The nurse is assessing a 9-month-old boy for a well-baby check-up. Which of the following observations would be of most concern? A. The baby cannot say "mama" when he wants his mother. B. The mother has not given him finger foods. C. The child does not sit unsupported. D. The baby cries whenever the mother goes out.

C. The child does not sit unsupported. Over 90% percent of babies can sit unsupported by nine months. At 4 months, a baby typically can hold his/her head steady without support, and at 6 months, he/she begins to sit with a little help. At 9 months he/she sits well without support, and gets in and out of a sitting position but may require help.

A child with a poor nutritional status and weight loss is at risk for a negative nitrogen balance. To help diagnose this problem, the nurse in charge anticipates that the doctor will order which laboratory test? A. Total iron-binding capacity B. Hemoglobin C. Total protein D. Serum transferrin

C. Total protein A negative nitrogen balance may result from inadequate protein intake and is best detected by measuring the total protein level. An increase in the protein intake produces an increase in nitrogen losses via higher amino acid oxidation, especially in the fed state, and a trend toward positivation of the nitrogen balance. Nitrogen balance and nitrogen levels at four levels of nitrogen intake in healthy adult subjects (data from Price et al. 1994).

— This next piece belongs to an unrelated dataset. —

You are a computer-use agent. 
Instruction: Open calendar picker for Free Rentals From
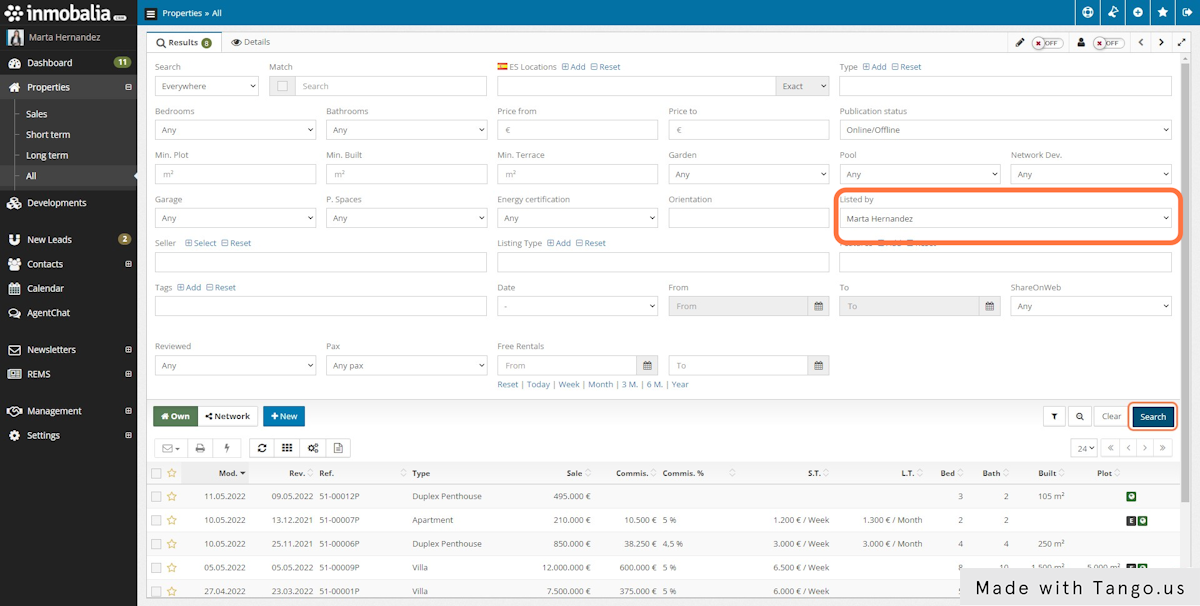pos(648,366)
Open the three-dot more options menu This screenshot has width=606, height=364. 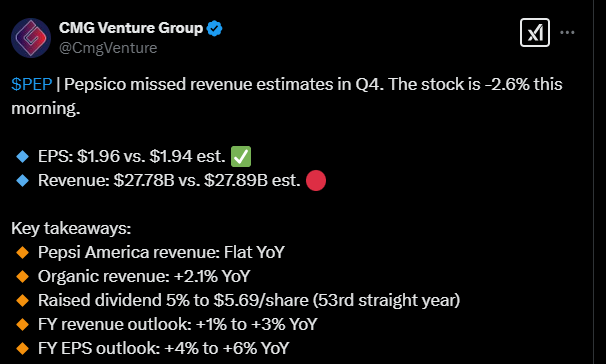[567, 32]
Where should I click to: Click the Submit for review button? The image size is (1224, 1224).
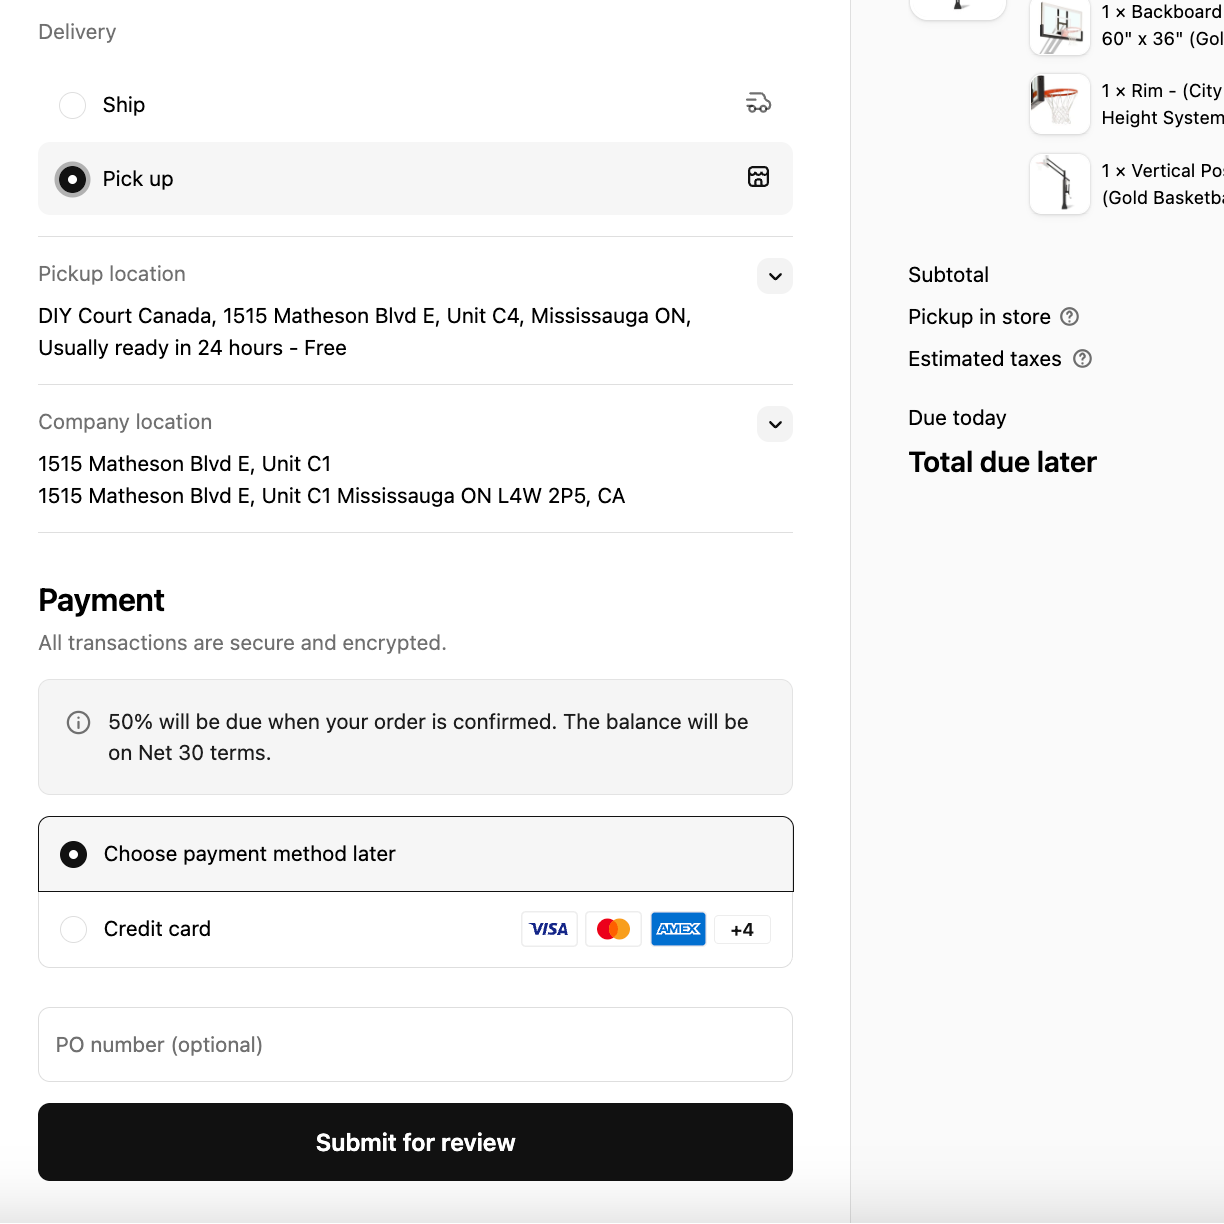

The nurse is giving instructions to a mother with a child receiving a liquid oral iron supplement. The nurse tells the mother to: A. Take it with meals. B. Mix it with food. C. Mix it with milk. D. Administer it using a straw.

D. Administer it using a straw. An oral liquid iron supplement should be given with a straw because the medicine will stain the teeth. Mix each dose in water, fruit juice, or tomato juice. You may use a drinking tube or straw to help keep the iron supplement from getting on the teeth.

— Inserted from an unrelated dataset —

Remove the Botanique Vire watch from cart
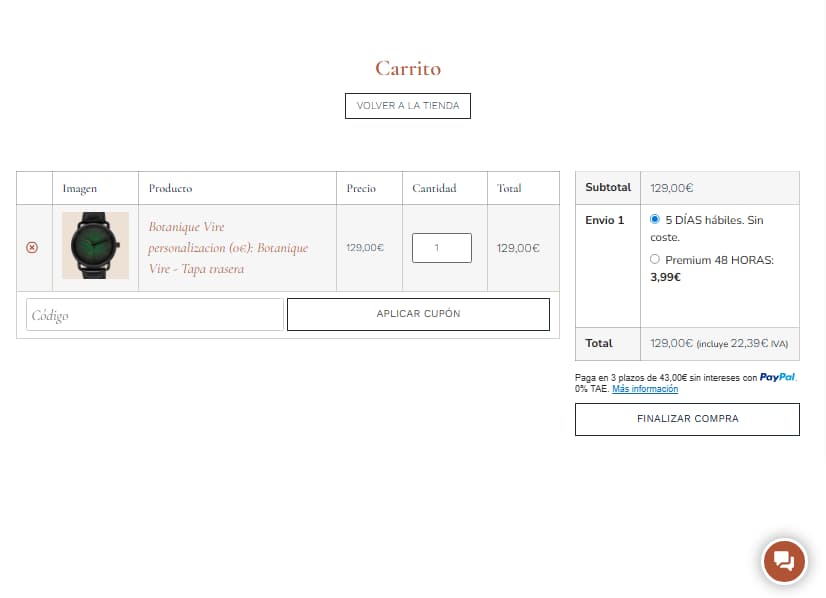Image resolution: width=826 pixels, height=598 pixels. (x=32, y=248)
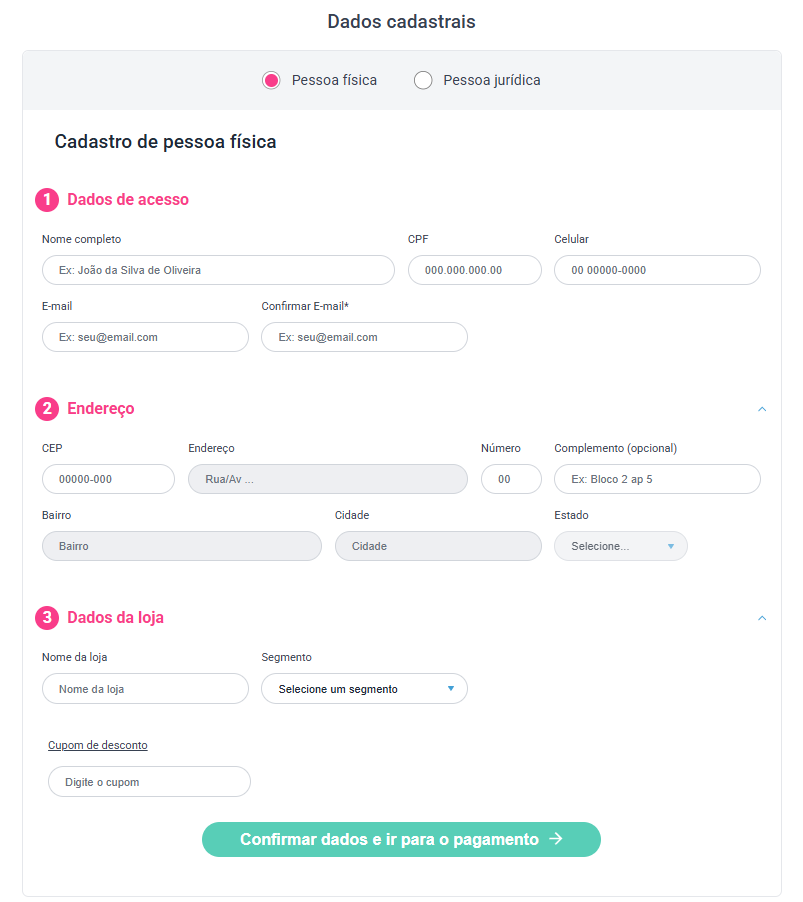This screenshot has height=902, width=803.
Task: Click the Celular input field
Action: [x=657, y=270]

Which of the following infants is least probable to develop sudden infant death syndrome (SIDS)? A. Baby Angela who was premature B. A sibling of Baby Angie who died of SIDS C. Baby Gabriel with prenatal drug exposure D. Baby Gabby who sleeps on his back

D. Baby Gabby who sleeps on his back Infants who sleep on their back are least likely to develop SIDS. However, SIDS has been associated with infants who sleep on their abdomens. The incidence of SIDS declined by more than 50 percent in the United States after physicians began to promote "On the back to sleep." After the American Academy of Pediatrics (AAP) issued a recommendation for supine sleeping in 1992, the incidence of SIDS decreased.

Which of the following is the best method for performing a physical examination on a toddler A. From head to toe B. Distally to proximally C. From abdomen to toes, the to head D. From least to most intrusive

D. From least to most intrusive When examining a toddler or any small child, the best way to perform the exam is from least to most intrusive. Stay at the child's level as much as possible. Do not tower. Examine painful areas last-get general impression of overall attitude. Be honest. If something is going to hurt, tell them that in a calm fashion.

The nurse is assessing a newborn who had undergone vaginal delivery. Which of the following findings is least likely to be observed in a normal newborn? A. uneven head shape B. respirations are irregular, abdominal, 30-60 bpm C. (+) Moro reflex D. heart rate is 80 bpm

D. Heart rate is 80 bpm Normal heart rate of the newborn is 120 to 160 bpm. The high heart rate (120 to 160 beats per minute) seen in newborn infants can be attributed to the high metabolic rate of activity to main breathing, feeding, and thermogenesis.

How does the nurse appropriately administer Mycostatin suspension in an infant? A. Have the infant drink water, and then administer myostatin in a syringe B. Place Mycostatin on the nipple of the feeding bottle and have the infant suck it C. Mix Mycostatin with formula D. Swab Mycostatin on the affected areas

D. Swab Mycostatin on the affected areas. Mycostatin suspension is given as a swab. Mycostatin is given for an infection caused by Candida, which is called thrush. These spots come together and form "cheesy" white patches that may cover the tongue, the gums or sides, and roof of the mouth.